Summary: | 碩士 === 元智大學 === 電機工程學系 === 106 === This thesis presented a model called as cerebellar model extreme learning machine, and then it is applied to forecasting problems. Because of importance for decision making, forecasting problems always attract researchers. However, nowadays, with the high development of the social economy and technology, decision making has tended to more complicated, and forecasting problem has tended to high chaotic and nonlinear characteristics. The linear model in traditional forecasting method cannot meet the requirement of reality. Artificial neural network has been successfully applied to predict problems in many fields due to its nonlinear fitting ability and good generalization ability. However, the uncertainty of the model and dataset has not been considered in most of the previous researches which focus on point forecasting. The error of traditional point forecasting results is unavoidable because of the uncertainty. For a forecasting result with more reference value, researchers start to consider the uncertainty of the predict model and dataset, then construct the predict intervals for forecasting result. This forecasting method is called as probabilistic forecasting.Extreme learning machine has been widely used in probabilistic forecasting because of the fast speed and good generalization ability, but the shortness of extreme learning machine in terms of accuracy limits its performance. There is a model called as cerebellar model neural network which has excellent nonlinear fitting ability, but its computation speed based on gradient descent method still cannot meet the requirement of probabilistic forecasting.

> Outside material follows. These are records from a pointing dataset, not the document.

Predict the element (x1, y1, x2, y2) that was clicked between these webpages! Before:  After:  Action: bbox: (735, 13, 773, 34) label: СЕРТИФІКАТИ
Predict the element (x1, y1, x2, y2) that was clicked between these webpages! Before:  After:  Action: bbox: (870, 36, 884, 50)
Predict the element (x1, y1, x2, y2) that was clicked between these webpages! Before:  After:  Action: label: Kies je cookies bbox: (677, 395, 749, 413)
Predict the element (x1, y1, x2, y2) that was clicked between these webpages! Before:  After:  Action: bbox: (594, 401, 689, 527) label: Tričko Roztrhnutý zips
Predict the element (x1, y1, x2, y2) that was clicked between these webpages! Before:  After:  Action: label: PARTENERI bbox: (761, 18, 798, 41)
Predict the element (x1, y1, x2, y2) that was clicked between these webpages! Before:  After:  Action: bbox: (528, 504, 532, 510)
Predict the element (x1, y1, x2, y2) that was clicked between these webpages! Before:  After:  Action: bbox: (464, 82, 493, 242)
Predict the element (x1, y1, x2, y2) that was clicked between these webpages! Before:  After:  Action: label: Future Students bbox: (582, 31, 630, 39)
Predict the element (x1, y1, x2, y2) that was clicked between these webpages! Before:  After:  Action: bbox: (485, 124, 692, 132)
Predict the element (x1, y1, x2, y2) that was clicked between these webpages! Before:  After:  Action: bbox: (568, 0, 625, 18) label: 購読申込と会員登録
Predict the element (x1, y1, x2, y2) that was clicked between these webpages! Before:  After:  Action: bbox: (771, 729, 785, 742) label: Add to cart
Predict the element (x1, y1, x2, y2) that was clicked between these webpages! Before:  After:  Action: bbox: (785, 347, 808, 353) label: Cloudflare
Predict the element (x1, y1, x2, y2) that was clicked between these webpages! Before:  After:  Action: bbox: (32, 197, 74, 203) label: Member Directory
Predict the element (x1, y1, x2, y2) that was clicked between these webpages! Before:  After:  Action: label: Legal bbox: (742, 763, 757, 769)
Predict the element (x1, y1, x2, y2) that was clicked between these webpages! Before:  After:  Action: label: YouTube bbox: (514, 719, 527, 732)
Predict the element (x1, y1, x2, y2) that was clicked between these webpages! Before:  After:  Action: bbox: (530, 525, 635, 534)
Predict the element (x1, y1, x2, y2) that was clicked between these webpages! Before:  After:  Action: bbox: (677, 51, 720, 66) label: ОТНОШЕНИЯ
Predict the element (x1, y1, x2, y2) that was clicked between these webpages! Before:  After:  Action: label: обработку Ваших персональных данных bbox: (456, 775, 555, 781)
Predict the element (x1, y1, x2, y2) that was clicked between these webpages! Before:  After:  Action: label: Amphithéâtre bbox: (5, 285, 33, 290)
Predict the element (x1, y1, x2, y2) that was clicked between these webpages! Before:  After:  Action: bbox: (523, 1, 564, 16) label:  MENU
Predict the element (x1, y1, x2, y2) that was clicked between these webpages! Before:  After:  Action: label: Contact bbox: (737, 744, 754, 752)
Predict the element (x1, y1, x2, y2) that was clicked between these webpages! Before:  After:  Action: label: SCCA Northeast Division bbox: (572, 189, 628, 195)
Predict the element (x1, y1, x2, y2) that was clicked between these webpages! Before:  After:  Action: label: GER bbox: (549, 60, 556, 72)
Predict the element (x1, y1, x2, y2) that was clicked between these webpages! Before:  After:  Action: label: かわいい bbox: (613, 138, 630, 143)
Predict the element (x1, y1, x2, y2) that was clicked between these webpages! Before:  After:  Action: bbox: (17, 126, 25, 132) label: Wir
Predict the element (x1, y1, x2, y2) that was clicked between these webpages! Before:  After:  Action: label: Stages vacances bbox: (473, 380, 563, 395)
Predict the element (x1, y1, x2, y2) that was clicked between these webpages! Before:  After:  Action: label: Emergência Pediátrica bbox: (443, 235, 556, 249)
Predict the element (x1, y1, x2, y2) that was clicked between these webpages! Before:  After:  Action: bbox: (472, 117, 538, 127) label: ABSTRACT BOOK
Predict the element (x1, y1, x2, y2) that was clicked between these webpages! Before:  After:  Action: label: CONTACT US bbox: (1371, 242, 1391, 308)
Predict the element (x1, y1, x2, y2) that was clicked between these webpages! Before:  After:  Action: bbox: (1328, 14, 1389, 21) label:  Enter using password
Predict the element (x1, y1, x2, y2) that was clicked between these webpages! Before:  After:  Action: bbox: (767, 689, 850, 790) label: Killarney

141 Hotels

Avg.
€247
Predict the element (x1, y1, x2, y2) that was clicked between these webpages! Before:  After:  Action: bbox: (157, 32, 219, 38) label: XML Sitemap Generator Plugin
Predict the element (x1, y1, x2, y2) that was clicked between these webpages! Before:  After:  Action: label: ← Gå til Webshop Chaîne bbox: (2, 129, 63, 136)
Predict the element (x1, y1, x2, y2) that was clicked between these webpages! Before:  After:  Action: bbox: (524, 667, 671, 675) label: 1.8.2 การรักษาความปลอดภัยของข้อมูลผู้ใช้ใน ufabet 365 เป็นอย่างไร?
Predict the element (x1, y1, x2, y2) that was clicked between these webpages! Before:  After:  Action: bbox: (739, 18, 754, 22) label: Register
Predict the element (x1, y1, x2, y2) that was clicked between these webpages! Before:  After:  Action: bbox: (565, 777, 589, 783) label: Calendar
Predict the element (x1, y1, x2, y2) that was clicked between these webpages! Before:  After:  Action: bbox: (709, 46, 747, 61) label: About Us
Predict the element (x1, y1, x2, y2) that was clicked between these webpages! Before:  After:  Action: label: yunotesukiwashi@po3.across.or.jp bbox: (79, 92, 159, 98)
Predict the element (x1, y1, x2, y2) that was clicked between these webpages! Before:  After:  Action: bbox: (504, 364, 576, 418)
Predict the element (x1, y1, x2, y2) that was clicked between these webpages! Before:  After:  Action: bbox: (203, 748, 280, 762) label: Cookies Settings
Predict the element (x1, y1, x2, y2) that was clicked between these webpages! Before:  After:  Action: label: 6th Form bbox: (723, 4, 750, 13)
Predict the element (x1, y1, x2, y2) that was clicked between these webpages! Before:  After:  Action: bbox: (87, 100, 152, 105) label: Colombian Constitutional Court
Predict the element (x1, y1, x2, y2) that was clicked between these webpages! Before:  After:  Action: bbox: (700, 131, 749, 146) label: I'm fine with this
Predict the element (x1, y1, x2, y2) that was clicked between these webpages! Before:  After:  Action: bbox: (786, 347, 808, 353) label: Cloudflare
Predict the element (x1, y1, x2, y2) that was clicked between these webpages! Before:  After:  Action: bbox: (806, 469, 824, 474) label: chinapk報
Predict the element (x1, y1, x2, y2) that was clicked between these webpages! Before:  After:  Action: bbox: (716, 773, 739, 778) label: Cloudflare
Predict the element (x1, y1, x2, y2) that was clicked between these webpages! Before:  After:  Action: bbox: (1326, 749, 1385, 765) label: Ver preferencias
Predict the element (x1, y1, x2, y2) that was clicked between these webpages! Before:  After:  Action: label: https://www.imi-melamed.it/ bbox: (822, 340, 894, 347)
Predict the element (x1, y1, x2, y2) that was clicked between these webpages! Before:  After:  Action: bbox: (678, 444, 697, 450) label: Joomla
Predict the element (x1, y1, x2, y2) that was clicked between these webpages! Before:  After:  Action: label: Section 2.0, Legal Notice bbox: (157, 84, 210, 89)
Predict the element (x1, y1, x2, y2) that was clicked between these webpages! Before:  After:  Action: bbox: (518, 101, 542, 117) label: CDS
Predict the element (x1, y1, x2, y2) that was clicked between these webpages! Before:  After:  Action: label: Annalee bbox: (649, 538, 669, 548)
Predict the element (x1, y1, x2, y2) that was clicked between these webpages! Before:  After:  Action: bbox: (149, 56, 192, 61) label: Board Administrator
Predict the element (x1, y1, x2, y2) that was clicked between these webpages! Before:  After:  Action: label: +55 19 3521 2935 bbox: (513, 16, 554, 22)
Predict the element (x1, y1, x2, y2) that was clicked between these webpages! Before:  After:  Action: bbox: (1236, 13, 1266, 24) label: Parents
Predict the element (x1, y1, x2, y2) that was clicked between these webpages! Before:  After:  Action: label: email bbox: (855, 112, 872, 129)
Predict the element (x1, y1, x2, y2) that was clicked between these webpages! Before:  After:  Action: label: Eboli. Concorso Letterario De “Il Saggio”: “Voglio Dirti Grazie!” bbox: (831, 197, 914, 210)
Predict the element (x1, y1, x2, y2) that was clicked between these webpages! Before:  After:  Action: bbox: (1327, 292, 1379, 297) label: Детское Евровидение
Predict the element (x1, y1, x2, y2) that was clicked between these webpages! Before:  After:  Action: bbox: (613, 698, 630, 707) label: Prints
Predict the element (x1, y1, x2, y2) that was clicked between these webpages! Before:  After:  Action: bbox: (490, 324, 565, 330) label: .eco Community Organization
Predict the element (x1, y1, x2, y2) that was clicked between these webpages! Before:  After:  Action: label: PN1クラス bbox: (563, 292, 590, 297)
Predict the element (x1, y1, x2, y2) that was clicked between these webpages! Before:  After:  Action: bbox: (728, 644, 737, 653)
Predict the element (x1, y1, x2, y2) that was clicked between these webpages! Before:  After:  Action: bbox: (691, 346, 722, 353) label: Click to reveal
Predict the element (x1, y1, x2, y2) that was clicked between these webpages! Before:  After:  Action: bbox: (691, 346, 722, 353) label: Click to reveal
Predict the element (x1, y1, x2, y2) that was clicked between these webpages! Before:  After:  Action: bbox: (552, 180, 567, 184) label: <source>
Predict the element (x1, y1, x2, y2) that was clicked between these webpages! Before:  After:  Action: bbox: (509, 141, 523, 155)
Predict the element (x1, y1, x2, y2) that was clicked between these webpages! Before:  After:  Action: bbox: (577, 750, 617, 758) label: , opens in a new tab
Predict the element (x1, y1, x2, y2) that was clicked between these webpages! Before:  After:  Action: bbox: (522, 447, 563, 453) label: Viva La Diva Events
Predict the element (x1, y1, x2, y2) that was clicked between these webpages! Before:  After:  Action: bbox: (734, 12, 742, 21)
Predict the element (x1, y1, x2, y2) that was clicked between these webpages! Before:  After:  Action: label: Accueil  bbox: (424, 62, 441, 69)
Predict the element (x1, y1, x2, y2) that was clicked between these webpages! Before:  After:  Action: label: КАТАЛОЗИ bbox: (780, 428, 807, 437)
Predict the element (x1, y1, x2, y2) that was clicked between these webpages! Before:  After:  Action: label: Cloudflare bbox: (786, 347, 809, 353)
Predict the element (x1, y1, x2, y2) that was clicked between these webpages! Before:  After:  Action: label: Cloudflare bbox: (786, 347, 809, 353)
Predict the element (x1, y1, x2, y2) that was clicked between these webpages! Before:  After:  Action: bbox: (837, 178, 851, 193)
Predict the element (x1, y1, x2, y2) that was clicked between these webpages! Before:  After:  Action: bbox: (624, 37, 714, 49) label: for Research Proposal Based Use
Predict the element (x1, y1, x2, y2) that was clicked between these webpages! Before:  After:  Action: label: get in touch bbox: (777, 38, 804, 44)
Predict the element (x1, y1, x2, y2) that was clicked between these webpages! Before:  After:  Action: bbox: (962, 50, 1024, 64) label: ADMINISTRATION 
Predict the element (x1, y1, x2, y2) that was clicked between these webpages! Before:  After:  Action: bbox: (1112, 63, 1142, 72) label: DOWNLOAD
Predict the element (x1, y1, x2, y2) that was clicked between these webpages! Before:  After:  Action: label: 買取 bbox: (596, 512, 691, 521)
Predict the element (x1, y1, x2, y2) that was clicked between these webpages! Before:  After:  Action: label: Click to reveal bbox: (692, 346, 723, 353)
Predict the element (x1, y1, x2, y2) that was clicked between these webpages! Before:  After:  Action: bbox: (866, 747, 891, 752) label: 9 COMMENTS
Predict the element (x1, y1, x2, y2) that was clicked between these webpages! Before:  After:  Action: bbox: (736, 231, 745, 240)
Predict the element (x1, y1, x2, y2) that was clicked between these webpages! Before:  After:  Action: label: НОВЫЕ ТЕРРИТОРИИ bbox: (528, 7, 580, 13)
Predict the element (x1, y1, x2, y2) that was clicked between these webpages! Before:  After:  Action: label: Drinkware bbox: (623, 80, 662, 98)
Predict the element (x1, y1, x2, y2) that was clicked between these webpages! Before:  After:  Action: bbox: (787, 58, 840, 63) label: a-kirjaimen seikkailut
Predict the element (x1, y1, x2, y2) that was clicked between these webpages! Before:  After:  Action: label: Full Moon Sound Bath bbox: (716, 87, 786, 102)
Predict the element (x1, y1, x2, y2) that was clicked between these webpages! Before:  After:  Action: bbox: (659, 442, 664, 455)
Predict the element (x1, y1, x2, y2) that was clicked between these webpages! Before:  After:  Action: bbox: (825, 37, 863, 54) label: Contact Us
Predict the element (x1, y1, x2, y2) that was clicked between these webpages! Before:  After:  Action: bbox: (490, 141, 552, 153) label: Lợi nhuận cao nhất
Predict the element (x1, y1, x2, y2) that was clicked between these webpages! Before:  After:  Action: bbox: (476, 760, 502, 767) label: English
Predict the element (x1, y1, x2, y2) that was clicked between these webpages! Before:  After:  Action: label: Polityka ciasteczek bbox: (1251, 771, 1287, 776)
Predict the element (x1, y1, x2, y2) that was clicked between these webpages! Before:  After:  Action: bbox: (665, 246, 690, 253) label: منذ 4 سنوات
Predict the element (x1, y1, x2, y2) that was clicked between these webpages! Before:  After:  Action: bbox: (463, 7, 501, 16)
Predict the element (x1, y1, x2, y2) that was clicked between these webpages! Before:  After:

Based on the above reasons, the main research contents of this thesis include:
(1) A method, called as cerebellar model extreme learning machine (CELM), is suitable for probabilistic forecasting and with higher accuracy and stability is present. CELM is used with Bootstrapping technique to implement the uncertainty and to construct predict intervals.
(2) In addition, wavelet decomposition is used in data preprocess for a higher accuracy.
(3) Effective performance of the proposed model is validated by testing on two applications coming from financial field and industrial engineering field, respectively, including the stock forecasting which data comes from Taiwan securities exchange, and the electric load forecasting which data comes from NingDe power system.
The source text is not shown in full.